The new year has brought with it new legislation in New Jersey that warrants close scrutiny by hotel owners and operators alike. Introduced as Bill A-6246, which was signed by Governor Phil Murphy on January 18, 2022, upon a “change in control, controlling interest or identity of a hotel,” a successor hotel employer must provide service disruption notices and certain job protections to the existing eligible hotel service employees, including offering employment to such employees with no reduction to wages or benefits for a retention period of not less than 90 working days.

When is this law triggered?

As noted above, the law is triggered when there is either a: (1) “change in control” of a hotel or (2) “change in controlling interest or identity” of a hotel. A “change in control” is broadly defined to include “any sale, assignment, transfer, contribution or other disposition of all or substantially all of the assets used in the operation of a hotel or a discrete portion of a hotel.” A “change in controlling interest or identity” also covers a broad scope of transactions to include “any sale, assignment, transfer, contribution or other disposition of a controlling interest, including by consolidation, merger or reorganization, of a hotel employer or any person who controls a hotel employer; or any other event or sequence of events, including a purchase, sale or lease termination of a management contract or lease, that causes the identity of the hotel employer at a hotel to change.”

Anything to do prior to the triggering event?

A full list of the identities, wage rates and classifications of the hotel’s service employees must be provided by the former hotel employer to the new hotel employer not less than 30 days prior to a change in control, controlling interest or identity of a hotel, while also providing notice to the employees of their rights provided under this law.

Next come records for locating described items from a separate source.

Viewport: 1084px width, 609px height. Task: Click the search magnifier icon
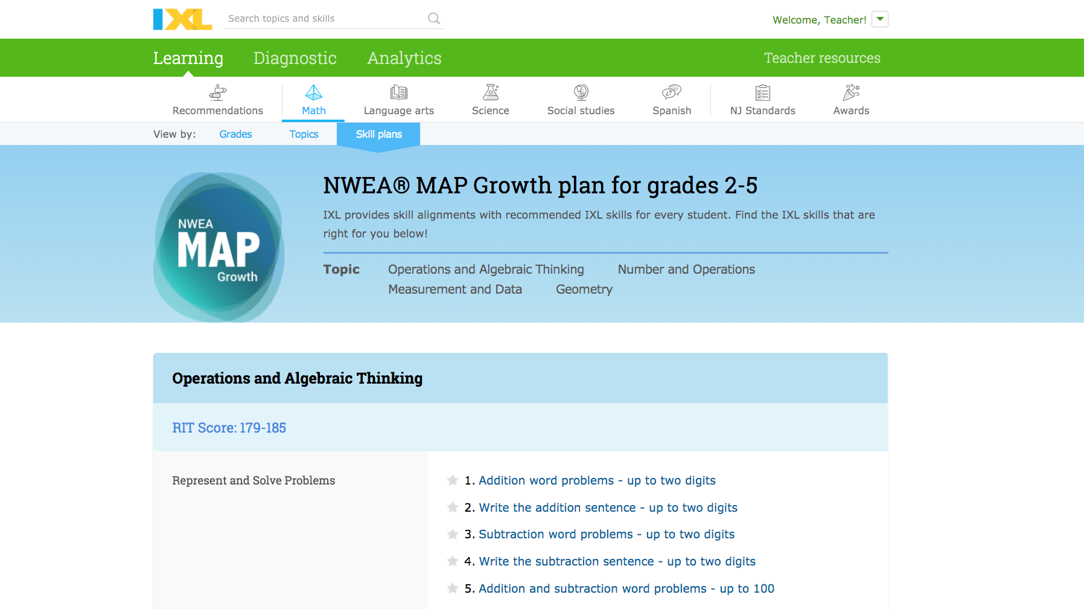click(434, 19)
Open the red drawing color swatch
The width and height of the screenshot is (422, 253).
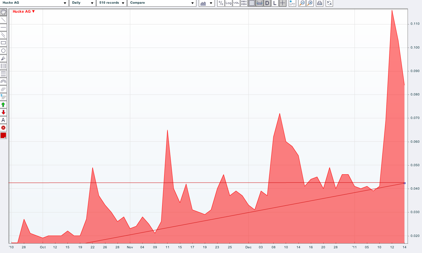pyautogui.click(x=3, y=135)
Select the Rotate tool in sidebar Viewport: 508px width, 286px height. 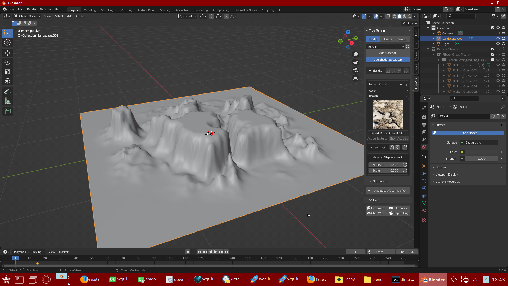point(8,62)
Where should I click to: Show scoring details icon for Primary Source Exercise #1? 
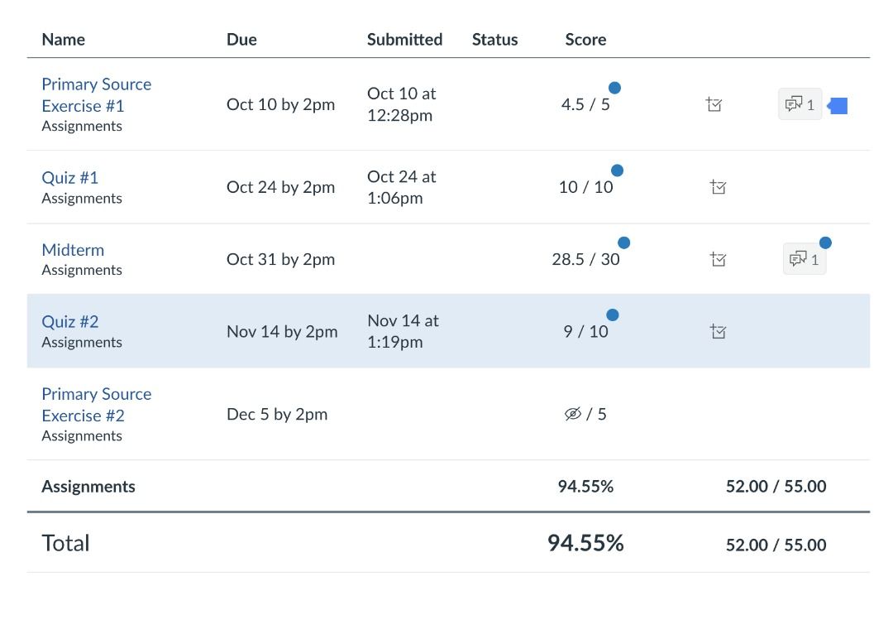(x=714, y=105)
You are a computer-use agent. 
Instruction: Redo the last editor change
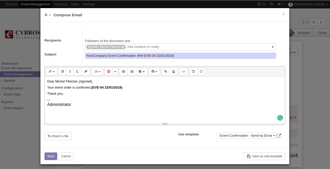201,72
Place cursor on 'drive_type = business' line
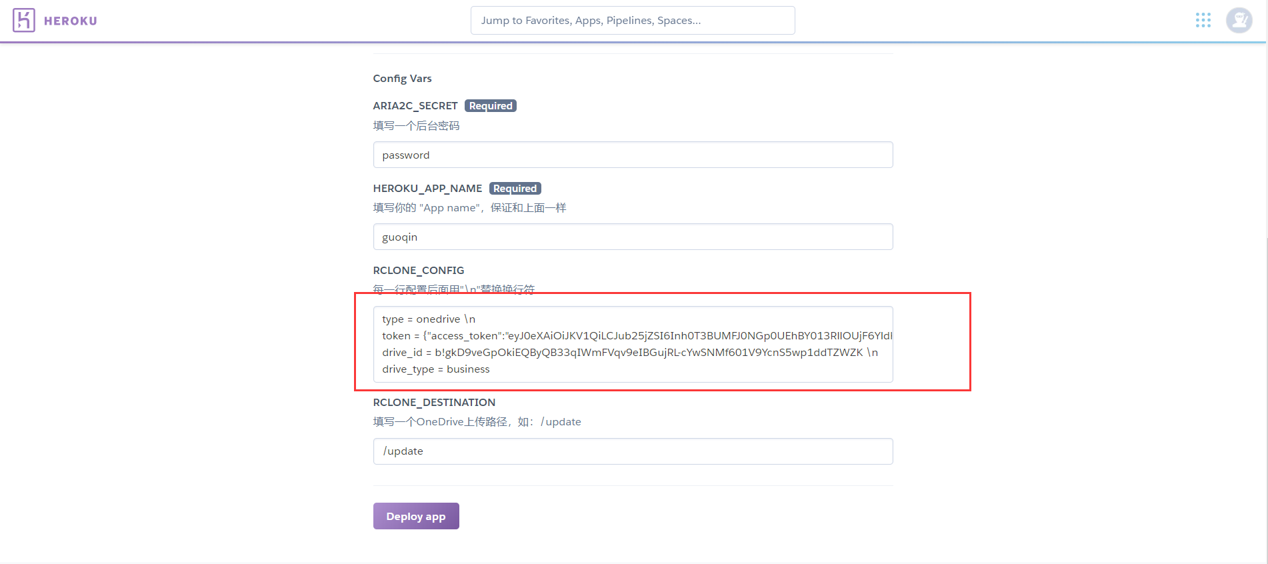 click(436, 369)
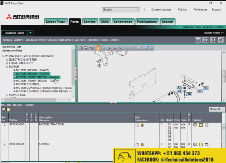226x163 pixels.
Task: Open the Show All filter dropdown
Action: tap(216, 109)
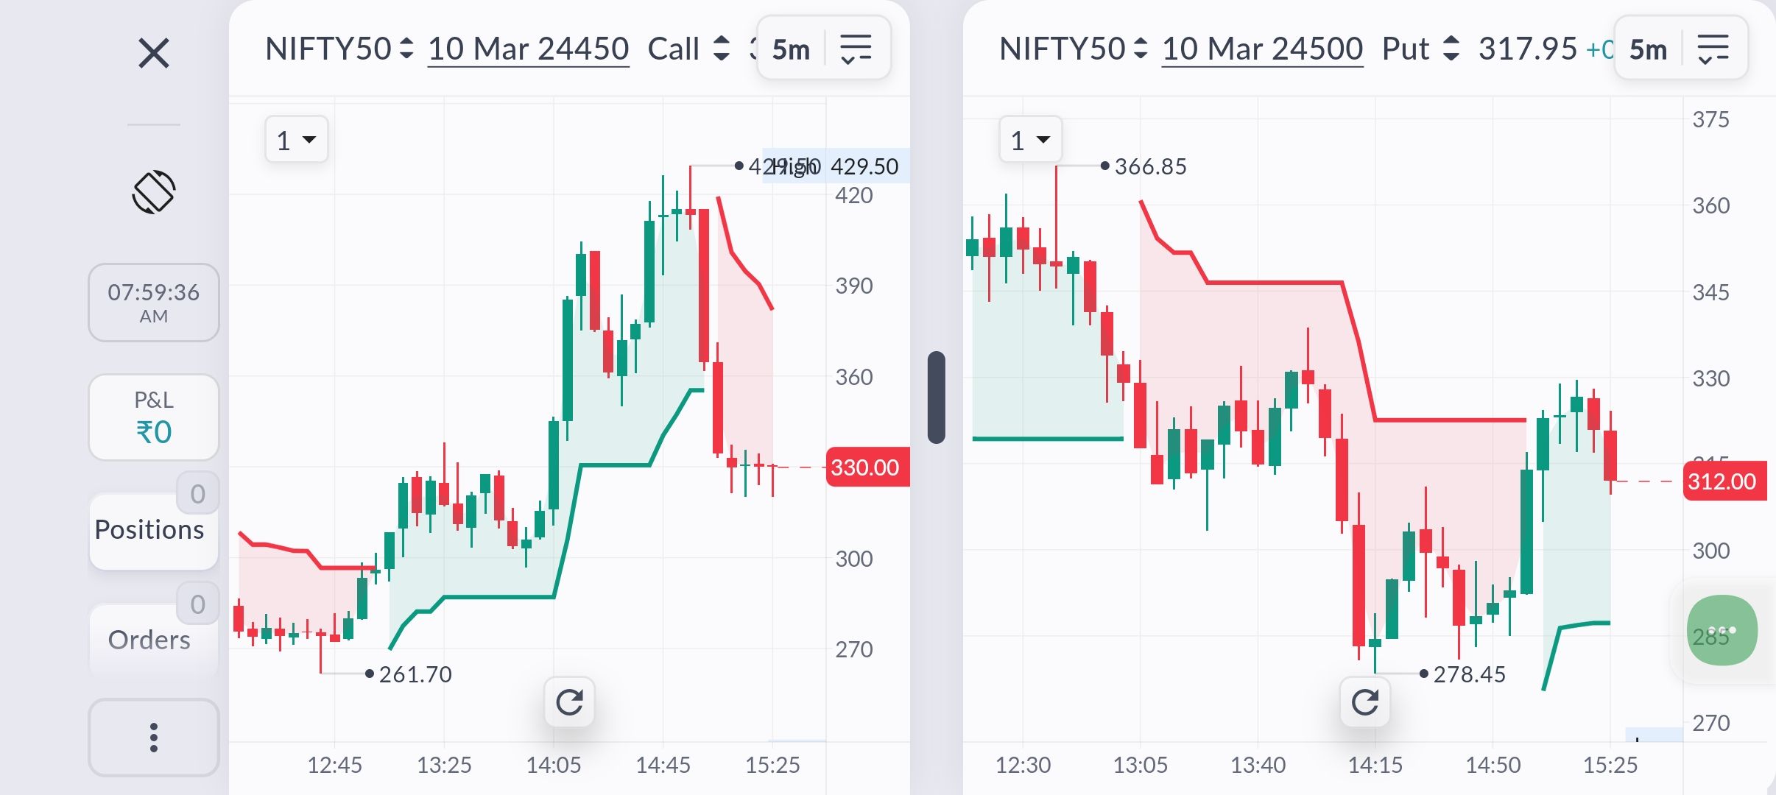Toggle Put/Call selector on right chart

1420,49
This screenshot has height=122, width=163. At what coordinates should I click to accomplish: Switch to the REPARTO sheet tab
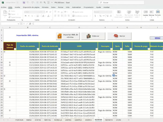click(109, 120)
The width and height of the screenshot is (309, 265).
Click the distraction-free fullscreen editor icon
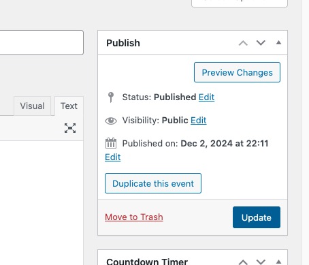(x=70, y=128)
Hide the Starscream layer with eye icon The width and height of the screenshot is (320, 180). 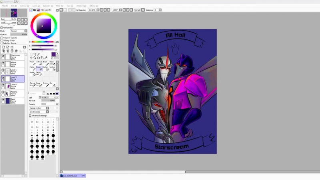tap(3, 56)
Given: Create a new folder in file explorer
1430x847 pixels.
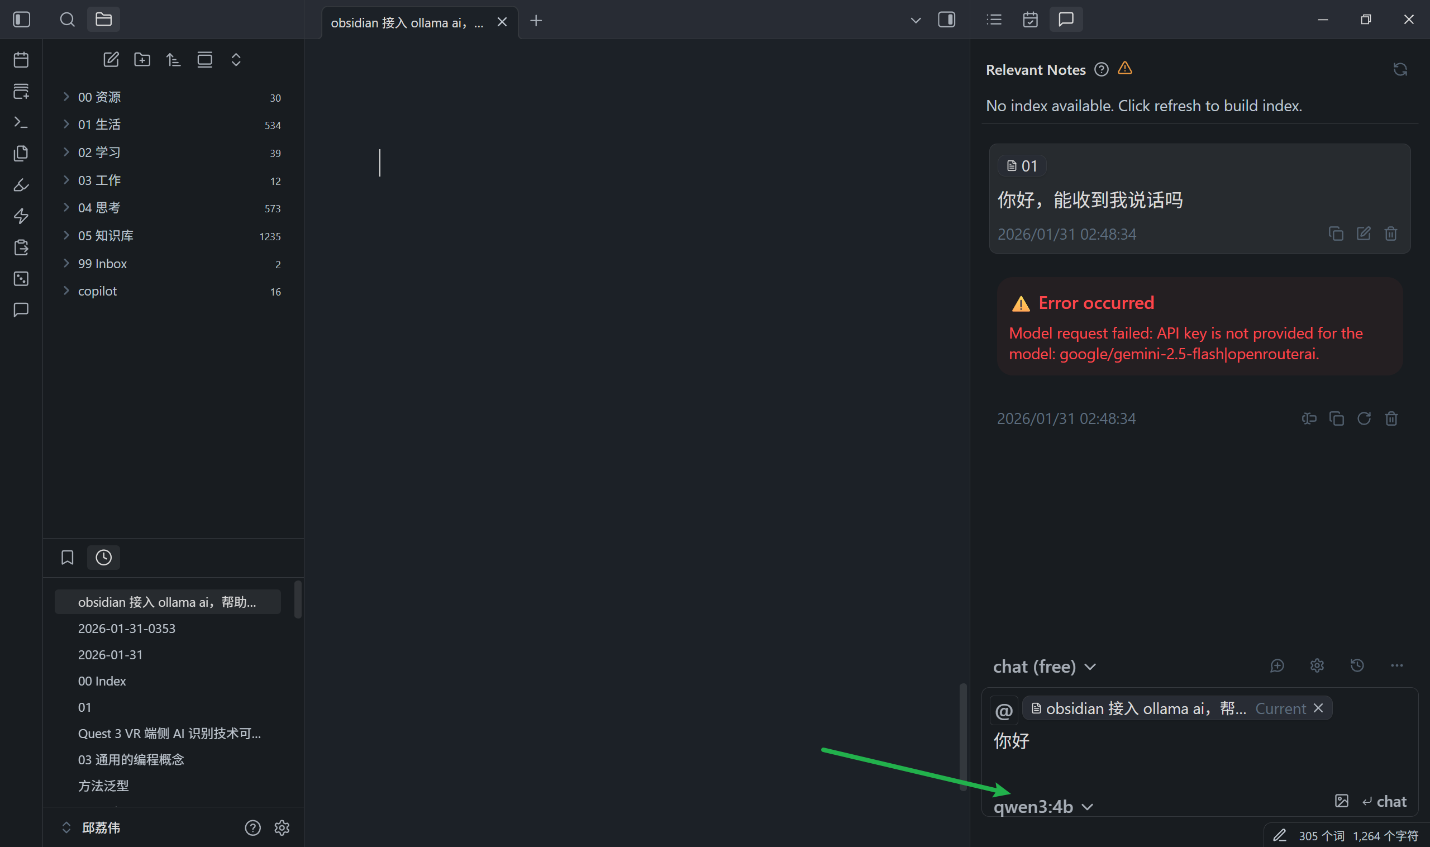Looking at the screenshot, I should pyautogui.click(x=142, y=59).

What job protections must be provided?

The successor hotel employer must offer employment to each eligible hotel service employee for no less than 90 working days from the date of the triggering event. The new hotel employer must offer these eligible hotel service employees the same (or more generous) wage and benefit rates provided by the former hotel employer. The offers must be made in writing and remain open for at least 10 business days from the date of the offer.

Employees cannot be discharged during this 90-day period, except in the following limited circumstances: (1) a termination for “cause” (which is not defined by the law) or (2) in connection with a reduction in force (“RIF”), which must be based on seniority and experience (i.e., the employees with the least seniority and experience must be laid off first). The law further requires that should any of the positions subject to the RIF be restored, the formerly laid off employees must be rehired in seniority order.

At the end of the 90-day period, the successor hotel employer must conduct written performance evaluations of all retained employees and offer continued employment if the employee’s performance is “satisfactory” (which is also not defined by the law).

The job protections in this law do not apply if there is a collective bargaining agreement in place on or before the triggering event that includes terms and conditions governing employee discharge or layoffs.

New recordkeeping obligations to accompany the job protections

Successor hotel employers must retain written verification of each job offer made during the 90-day period for no less than 3 years from the date the offer is made. The verification must contain the name, address, date of hire, phone number, wage rate and employment classification of each eligible hotel service employee.

Rules for service disruptions

Further, the law requires a hotel operator to provide notice to third-party vendors and guests of any ”service disruption” within 24 hours of becoming aware of a disruption, and for a substantial disruption, provide guests the right to cancel any agreement for occupancy without penalty. A “service disruption” is defined broadly to include various conditions that “substantially affects or is likely to substantially affect” any guest’s use of a room or hotel service. For example, “service disruptions” include: construction work that creates “excessive noise,” insect or rodent infestation, the unavailability of any advertised hotel amenity or room appliance/technology for at least 24 hours and the unavailability of any public utility for at least 24 hours.

Hotel operators are prohibited from charging any fee or retaining any deposit if a guest, prior to checking in, cancels a reservation with the hotel operator if the guest’s stay or room is, or could be, substantially affected by a service disruption during the guest’s stay or use of a hotel service.

Hotel owners and operators should also keep in mind the requirements of the federal Worker Adjustment Retraining Notification Act and the New Jersey Millville Dallas Airmotive Plant Job Loss Notification Act in connection with effectuating a “change in control” or a “change in controlling interest or identity” of a hotel.